◆ **Your instructions**:
Your output should consist of every record, copied exactly.

◆ **Record excerpts**:
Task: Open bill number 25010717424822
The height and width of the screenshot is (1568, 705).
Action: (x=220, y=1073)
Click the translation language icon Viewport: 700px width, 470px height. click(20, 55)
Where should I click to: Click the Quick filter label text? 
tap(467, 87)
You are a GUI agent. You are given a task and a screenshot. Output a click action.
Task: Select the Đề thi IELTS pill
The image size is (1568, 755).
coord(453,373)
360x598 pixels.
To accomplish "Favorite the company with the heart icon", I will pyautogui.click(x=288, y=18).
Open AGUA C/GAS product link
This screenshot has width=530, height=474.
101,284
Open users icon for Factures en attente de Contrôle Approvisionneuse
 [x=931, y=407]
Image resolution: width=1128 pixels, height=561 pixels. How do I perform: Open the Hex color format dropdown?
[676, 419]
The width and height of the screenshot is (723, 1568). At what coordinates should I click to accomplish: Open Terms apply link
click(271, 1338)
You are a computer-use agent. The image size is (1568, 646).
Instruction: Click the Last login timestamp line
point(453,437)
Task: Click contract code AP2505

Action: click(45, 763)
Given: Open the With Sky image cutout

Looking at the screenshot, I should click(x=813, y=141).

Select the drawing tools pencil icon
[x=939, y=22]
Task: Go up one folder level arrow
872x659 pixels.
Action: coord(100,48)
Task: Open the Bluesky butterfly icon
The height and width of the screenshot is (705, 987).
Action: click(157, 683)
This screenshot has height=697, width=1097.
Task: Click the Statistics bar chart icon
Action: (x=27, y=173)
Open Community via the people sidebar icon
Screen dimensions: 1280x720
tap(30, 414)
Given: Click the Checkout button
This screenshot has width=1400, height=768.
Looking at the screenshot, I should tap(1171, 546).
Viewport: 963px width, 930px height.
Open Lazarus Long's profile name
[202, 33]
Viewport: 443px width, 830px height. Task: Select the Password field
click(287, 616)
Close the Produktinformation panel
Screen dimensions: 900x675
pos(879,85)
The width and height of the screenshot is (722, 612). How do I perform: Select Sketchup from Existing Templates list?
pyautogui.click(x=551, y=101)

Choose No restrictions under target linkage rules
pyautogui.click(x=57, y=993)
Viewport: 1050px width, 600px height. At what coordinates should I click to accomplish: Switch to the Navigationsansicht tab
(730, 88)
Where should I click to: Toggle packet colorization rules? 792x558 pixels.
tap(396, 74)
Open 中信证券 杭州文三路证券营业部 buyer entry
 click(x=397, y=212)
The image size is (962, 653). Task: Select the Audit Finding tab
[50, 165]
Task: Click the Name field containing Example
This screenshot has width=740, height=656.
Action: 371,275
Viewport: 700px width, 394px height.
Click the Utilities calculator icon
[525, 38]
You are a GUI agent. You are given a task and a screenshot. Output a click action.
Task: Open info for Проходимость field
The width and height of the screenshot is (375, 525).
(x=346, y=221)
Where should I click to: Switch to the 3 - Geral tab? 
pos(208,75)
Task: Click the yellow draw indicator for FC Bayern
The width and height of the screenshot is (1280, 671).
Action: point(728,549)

◆ **Result of the task**:
Task: Open bill number 25010717424822
The height and width of the screenshot is (1568, 705).
Action: (x=220, y=1073)
Click the translation language icon Viewport: 700px width, 470px height. click(20, 55)
Where should I click to: Click the Quick filter label text? 
tap(467, 87)
You are a GUI agent. You are given a task and a screenshot. Output a click action.
Task: Select the Đề thi IELTS pill
The image size is (1568, 755).
coord(453,373)
360x598 pixels.
To accomplish "Favorite the company with the heart icon", I will pyautogui.click(x=288, y=18).
Open AGUA C/GAS product link
This screenshot has width=530, height=474.
101,284
Open users icon for Factures en attente de Contrôle Approvisionneuse
 [x=931, y=407]
Image resolution: width=1128 pixels, height=561 pixels. How do I perform: Open the Hex color format dropdown?
[676, 419]
The width and height of the screenshot is (723, 1568). At what coordinates should I click to accomplish: Open Terms apply link
click(271, 1338)
You are a computer-use agent. The image size is (1568, 646).
Instruction: Click the Last login timestamp line
point(453,437)
Task: Click contract code AP2505

Action: click(45, 763)
Given: Open the With Sky image cutout

Looking at the screenshot, I should click(x=813, y=141).

Select the drawing tools pencil icon
[x=939, y=22]
Task: Go up one folder level arrow
872x659 pixels.
Action: coord(100,48)
Task: Open the Bluesky butterfly icon
The height and width of the screenshot is (705, 987).
Action: click(157, 683)
This screenshot has height=697, width=1097.
Task: Click the Statistics bar chart icon
Action: (x=27, y=173)
Open Community via the people sidebar icon
Screen dimensions: 1280x720
tap(30, 414)
Given: Click the Checkout button
This screenshot has width=1400, height=768.
Looking at the screenshot, I should tap(1171, 546).
Viewport: 963px width, 930px height.
Open Lazarus Long's profile name
[202, 33]
Viewport: 443px width, 830px height. Task: Select the Password field
click(287, 616)
Close the Produktinformation panel
Screen dimensions: 900x675
pos(879,85)
The width and height of the screenshot is (722, 612). How do I perform: Select Sketchup from Existing Templates list?
pyautogui.click(x=551, y=101)

Choose No restrictions under target linkage rules
pyautogui.click(x=57, y=993)
Viewport: 1050px width, 600px height. At what coordinates should I click to accomplish: Switch to the Navigationsansicht tab
(730, 88)
Where should I click to: Toggle packet colorization rules? 792x558 pixels.
tap(396, 74)
Open 中信证券 杭州文三路证券营业部 buyer entry
 click(x=397, y=212)
The image size is (962, 653). Task: Select the Audit Finding tab
[50, 165]
Task: Click the Name field containing Example
This screenshot has width=740, height=656.
Action: 371,275
Viewport: 700px width, 394px height.
Click the Utilities calculator icon
[525, 38]
You are a GUI agent. You are given a task and a screenshot. Output a click action.
Task: Open info for Проходимость field
The width and height of the screenshot is (375, 525).
(x=346, y=221)
Where should I click to: Switch to the 3 - Geral tab? 
pos(208,75)
Task: Click the yellow draw indicator for FC Bayern
The width and height of the screenshot is (1280, 671).
Action: point(728,549)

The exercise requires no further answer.